Doc update for pg_start_backup

Started by Heikki Linnakangasover 18 years ago7 messages
#1Heikki Linnakangas
heikki@enterprisedb.com

Added a note to the docs that pg_start_backup can take a long time to
finish now that we spread out checkpoints:

*** doc/src/sgml/backup.sgml    1 Feb 2007 00:28:16 -0000       2.97
--- doc/src/sgml/backup.sgml    28 Jun 2007 11:44:20 -0000
***************
*** 672,678 ****
       <para>
        It does not matter which database within the cluster you connect 
to to
        issue this command.  You can ignore the result returned by the 
function;
!      but if it reports an error, deal with that before proceeding.
       </para>
      </listitem>
      <listitem>
--- 672,682 ----
       <para>
        It does not matter which database within the cluster you connect 
to to
        issue this command.  You can ignore the result returned by the 
function;
!      but if it reports an error, deal with that before proceeding. 
Note that
!      pg_start_backup can take a long time to finish. It performs a 
checkpoint,
!      and if one is already running it has to wait for it to finish 
first. You
!      can adjust <varname>checkpoint_completion_target</varname> to 
perform the
!      checkpoints more aggressively.
       </para>
      </listitem>
      <listitem>

--
Heikki Linnakangas
EnterpriseDB http://www.enterprisedb.com

#2Tom Lane
tgl@sss.pgh.pa.us
In reply to: Heikki Linnakangas (#1)
Re: Doc update for pg_start_backup

Heikki Linnakangas <heikki@enterprisedb.com> writes:

Added a note to the docs that pg_start_backup can take a long time to
finish now that we spread out checkpoints:

Rather than suggesting twiddling checkpoint_completion_target, should
we suggest a manual CHECKPOINT command before pg_start_backup?

regards, tom lane

#3Tom Lane
tgl@sss.pgh.pa.us
In reply to: Heikki Linnakangas (#1)
Re: [PATCHES] Doc update for pg_start_backup

Heikki Linnakangas <heikki@enterprisedb.com> writes:

Added a note to the docs that pg_start_backup can take a long time to
finish now that we spread out checkpoints:

I was starting to wordsmith this, and then wondered whether it's not
just a stupid idea for pg_start_backup to act that way. The reason
you're doing it is to take a base backup, right? What are you going
to take the base backup with? I do not offhand know of any backup
tools that don't suck major amounts of I/O bandwidth. That being
the case, you're simply not going to schedule the operation during
full-load periods. And that leads to the conclusion that
pg_start_backup should just use CHECKPOINT_IMMEDIATE and not slow
you down.

Thoughts?

regards, tom lane

#4Simon Riggs
simon@2ndquadrant.com
In reply to: Tom Lane (#3)
Re: [PATCHES] Doc update for pg_start_backup

On Thu, 2007-06-28 at 23:35 -0400, Tom Lane wrote:

Heikki Linnakangas <heikki@enterprisedb.com> writes:

Added a note to the docs that pg_start_backup can take a long time to
finish now that we spread out checkpoints:

I was starting to wordsmith this, and then wondered whether it's not
just a stupid idea for pg_start_backup to act that way. The reason
you're doing it is to take a base backup, right? What are you going
to take the base backup with? I do not offhand know of any backup
tools that don't suck major amounts of I/O bandwidth. That being
the case, you're simply not going to schedule the operation during
full-load periods.

Well, that assumes you can predict a time of reduced load and that time
critical activities won't happen at that point. Many times you can, but
I see no reason to force a checkpoint immediate.

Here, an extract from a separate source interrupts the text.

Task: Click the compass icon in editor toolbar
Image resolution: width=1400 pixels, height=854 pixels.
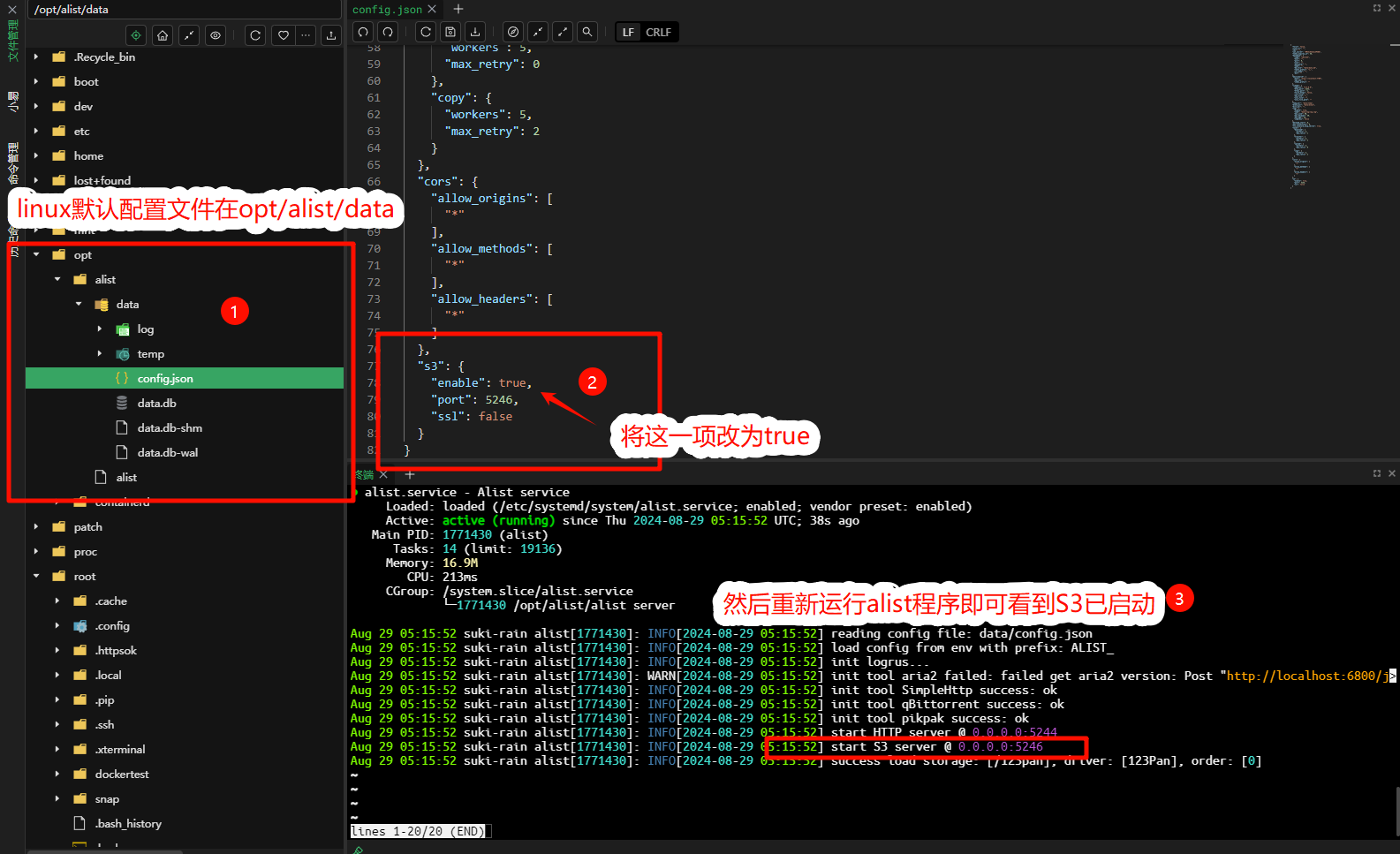Action: [x=513, y=32]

If you use snapshots you can copy the data away in your own time, so not
all backup mechanisms draw extensive/high priority I/O power.

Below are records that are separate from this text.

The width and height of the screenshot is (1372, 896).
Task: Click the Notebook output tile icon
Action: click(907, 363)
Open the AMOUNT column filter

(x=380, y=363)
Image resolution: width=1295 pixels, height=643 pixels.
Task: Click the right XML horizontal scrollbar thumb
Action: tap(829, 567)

And that leads to the conclusion that
pg_start_backup should just use CHECKPOINT_IMMEDIATE and not slow
you down.

I would prefer the default to be do this slowly. If there is a reason to
do it fast, maybe, but we should err towards low impact.

--
Simon Riggs
EnterpriseDB http://www.enterprisedb.com

#5Heikki Linnakangas
heikki@enterprisedb.com
In reply to: Tom Lane (#3)
Re: [PATCHES] Doc update for pg_start_backup

Tom Lane wrote:

Heikki Linnakangas <heikki@enterprisedb.com> writes:

Added a note to the docs that pg_start_backup can take a long time to
finish now that we spread out checkpoints:

I was starting to wordsmith this, and then wondered whether it's not
just a stupid idea for pg_start_backup to act that way. The reason
you're doing it is to take a base backup, right? What are you going
to take the base backup with? I do not offhand know of any backup
tools that don't suck major amounts of I/O bandwidth.

scp over a network? It's still going to consume a fair amount of I/O,
but the network could very well be the bottleneck.

That being
the case, you're simply not going to schedule the operation during
full-load periods. And that leads to the conclusion that
pg_start_backup should just use CHECKPOINT_IMMEDIATE and not slow
you down.

That's probably true in most cases. But on a system that doesn't have
quite periods, you're still going to have to take the backup.

To be honest, I've never worked as a DBA and never had to deal with
taking backups of a production system, so my gut feelings on this could
be totally wrong.

--
Heikki Linnakangas
EnterpriseDB http://www.enterprisedb.com

#6Theo Schlossnagle
jesus@omniti.com
In reply to: Heikki Linnakangas (#5)
Re: [PATCHES] Doc update for pg_start_backup

On Jun 29, 2007, at 4:25 AM, Heikki Linnakangas wrote:

Tom Lane wrote:

Heikki Linnakangas <heikki@enterprisedb.com> writes:

Added a note to the docs that pg_start_backup can take a long
time to finish now that we spread out checkpoints:

I was starting to wordsmith this, and then wondered whether it's not
just a stupid idea for pg_start_backup to act that way. The reason
you're doing it is to take a base backup, right? What are you going
to take the base backup with? I do not offhand know of any backup
tools that don't suck major amounts of I/O bandwidth.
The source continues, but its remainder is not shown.